While Lenovo’s server effort isn’t new, its ability to scale it certainly is and arrived with acquisition of IBM’s struggling X86 unit. Integrating the two units took time but the bigger issue for an effort focused on the enterprise is becoming credible as a supplier of server systems at scale. IT tends to be a very conservative buyer of technology and—particularly when you move into converged and hyper-converged solutions—the willingness to be an early customer is very low.
The firm, in this case Lenovo, has to do some massive heavy lifting both in terms of building a solution that can scale (which, with the IBM acquisition, it pretty much had out of the box) and convincing the buyer it can deliver and support the result reliably enough so the buyer won’t be embarrassed. Lenovo certainly can underprice its competition but, given the risk, price alone isn’t enough.
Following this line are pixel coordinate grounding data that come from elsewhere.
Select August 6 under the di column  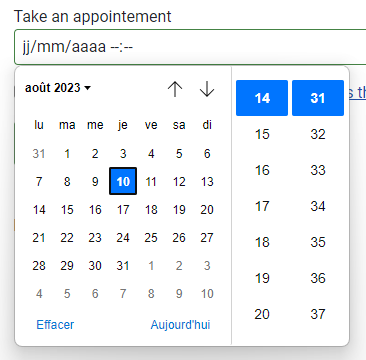tap(207, 154)
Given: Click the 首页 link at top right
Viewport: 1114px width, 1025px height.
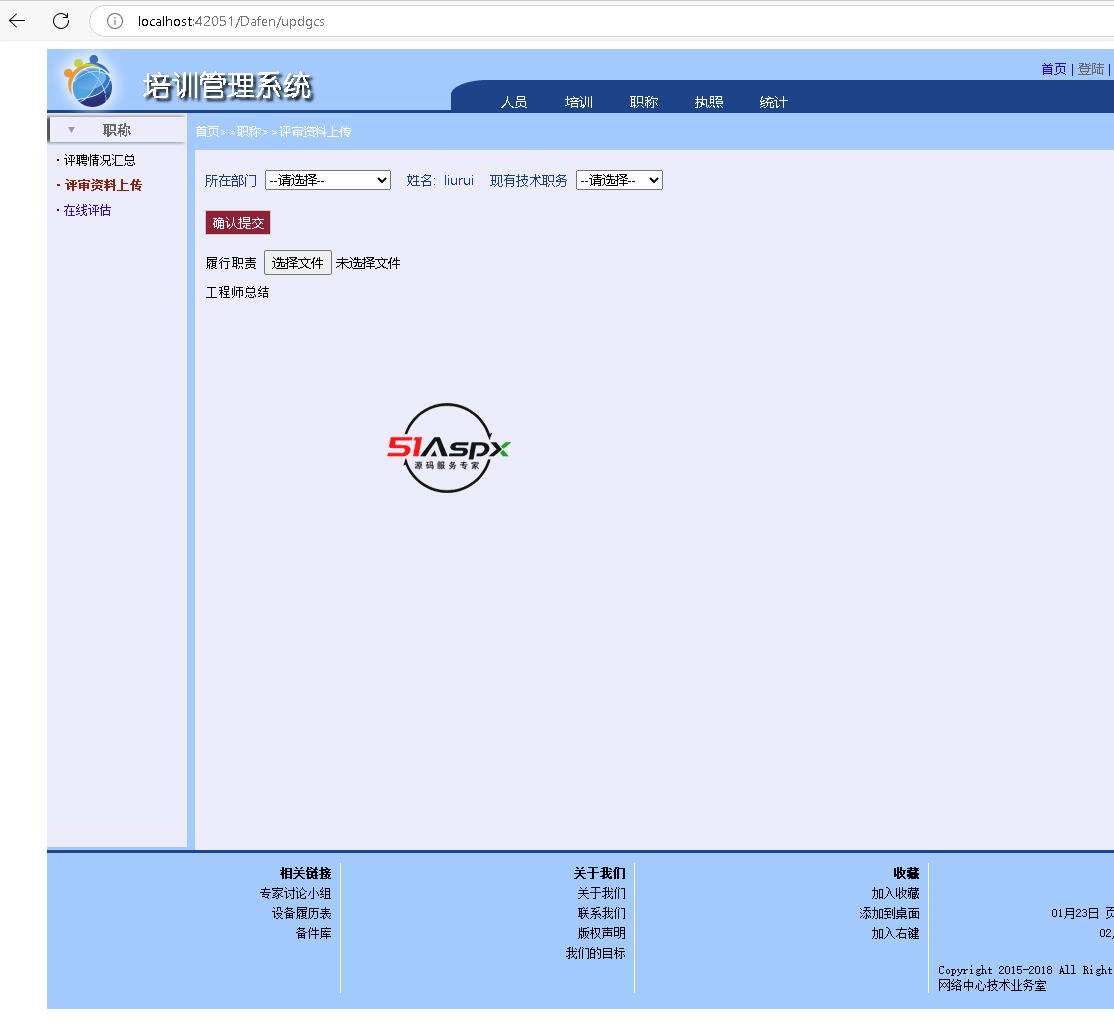Looking at the screenshot, I should (x=1053, y=69).
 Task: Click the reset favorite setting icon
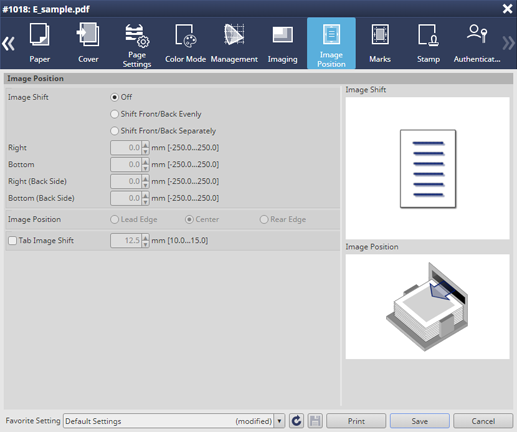296,421
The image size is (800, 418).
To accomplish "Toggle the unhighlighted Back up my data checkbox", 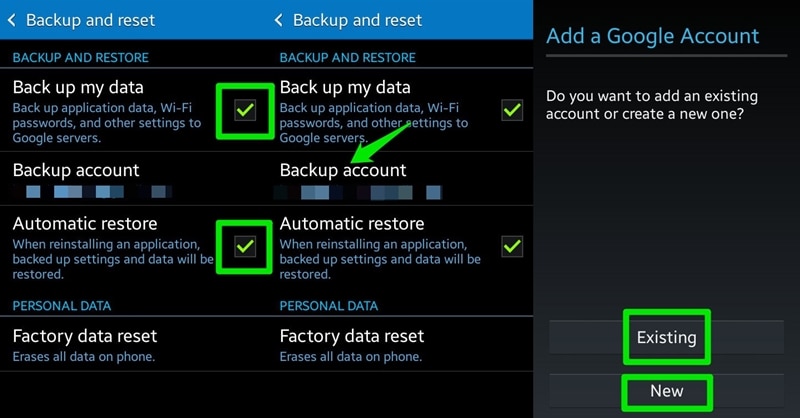I will tap(512, 109).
Thus, Lenovo needs some way to showcase it can be competitive and setting benchmark records—many backed up by third-party vendors that provide enterprise software solutions—can be an important way to validate the offering. Lenovo just reported it has set 10 validated world records.
Let’s talk about the importance of validated benchmarks.
Types Of Benchmarks
Performance benchmarks alone just speak to potential and—because they have traditionally been easy to game—they are the least trusted. Still buyers often look for SPEC, SPECjpp, OLTP, or TPC-E benchmarks as a validating step and those are all included in this release.
Much more powerful are application-specific benchmarks and here Lenovo showcases SAP Sales and Distribution application benchmarks on Windows and SAP HANA standard application benchmarks, showcasing that when the related systems are used for real loads they also outperform.
Now these alone clearly aren’t going to do the entire job and they don’t have to. These latest 10 benchmarks fall on top of 24 additional positive benchmarks since 2014.
What’s next?
Customer Testimonials
This is often one of the most difficult parts of building credibility and that is getting customers to actually come forward and advocate for the solutions. What makes this difficult is that often these customers’ own marketing organizations throw their bodies in front of such efforts—either because of turf or just because they don’t want any third-party efforts diluting the company brand or confusing their own customers with regard to what business the firm is actually in. In addition, if the firm seeking the testimonial screws up, the image problem can flow over to the firm giving the testimonial and become a problem for the marketing organization. The older and larger the firm is, the easier it is to get this kind of thing done because the risks are lower.
This is one of the advantages Lenovo has from acquiring IBM’s Server business. IBM has always been one of the best when it comes to getting customer testimonials and—given much of the IBM executive staff transferred into Lenovo with the acquisition—the relationships that allowed IBM to get testimonials from satisfied customers should still exist and now should be able to be leveraged by Lenovo.
Wrapping Up: Benchmarks to Testimonials
One of the reasons going into enterprise sales is so difficult isn’t the products or even the related services. It is building the reputation that you can perform at this level. You need all three elements the product, the services, and the necessary reputation. Lenovo has the products and services, much of which was acquired from IBM, and it is building a list of impressive benchmarks. Testimonials, fortunately, should be comparatively easy thanks to the fact they acquired much of their server scale from IBM, which is arguably one of the best in this area. This means Lenovo has a decent shot of setting yet another record: Getting to full scale as an enterprise solutions vendor in the big data arena. All it has to do is continue to execute.